RECORDS SUPPLIED Block Start

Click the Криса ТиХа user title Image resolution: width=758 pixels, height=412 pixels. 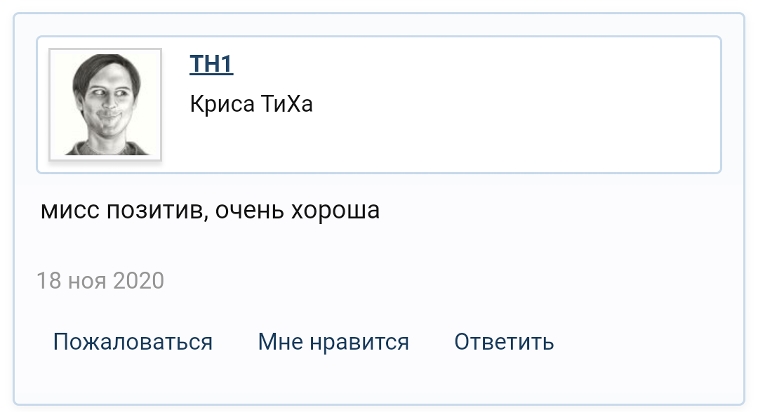[251, 104]
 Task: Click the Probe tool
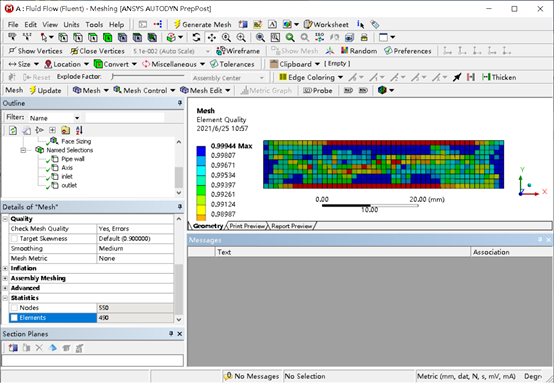coord(318,90)
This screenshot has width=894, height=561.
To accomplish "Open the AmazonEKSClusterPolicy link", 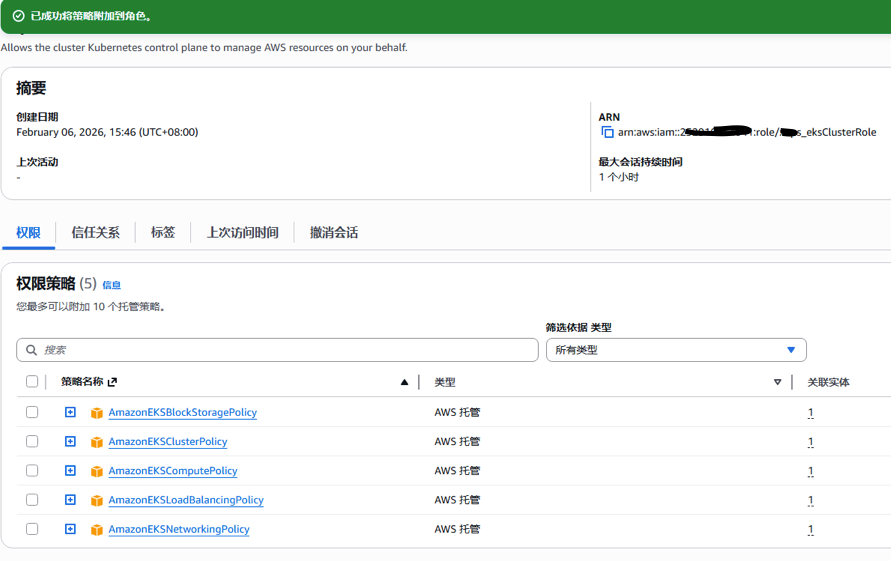I will coord(167,442).
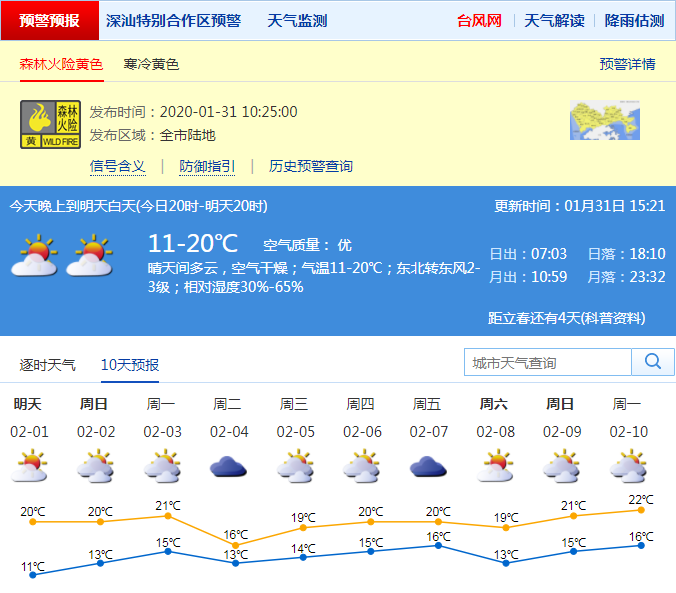Viewport: 676px width, 593px height.
Task: Go to 台风网 in top navigation
Action: [x=479, y=20]
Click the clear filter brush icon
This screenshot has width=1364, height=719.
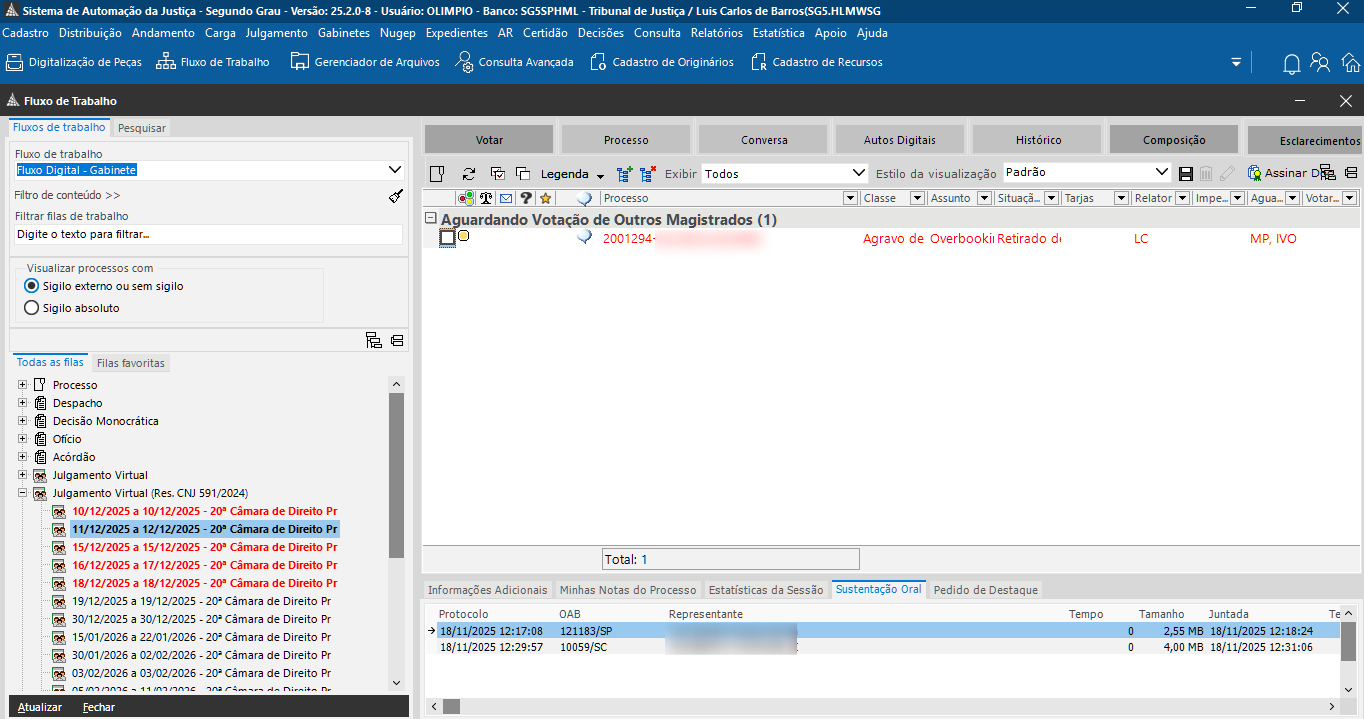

RECORDS SUPPLIED Block End

■ TASK TO COMPLETE
What is the number of lines in the data that contain "screenshot"? Write that number and nothing else.

■ SOLVED EXERCISE
2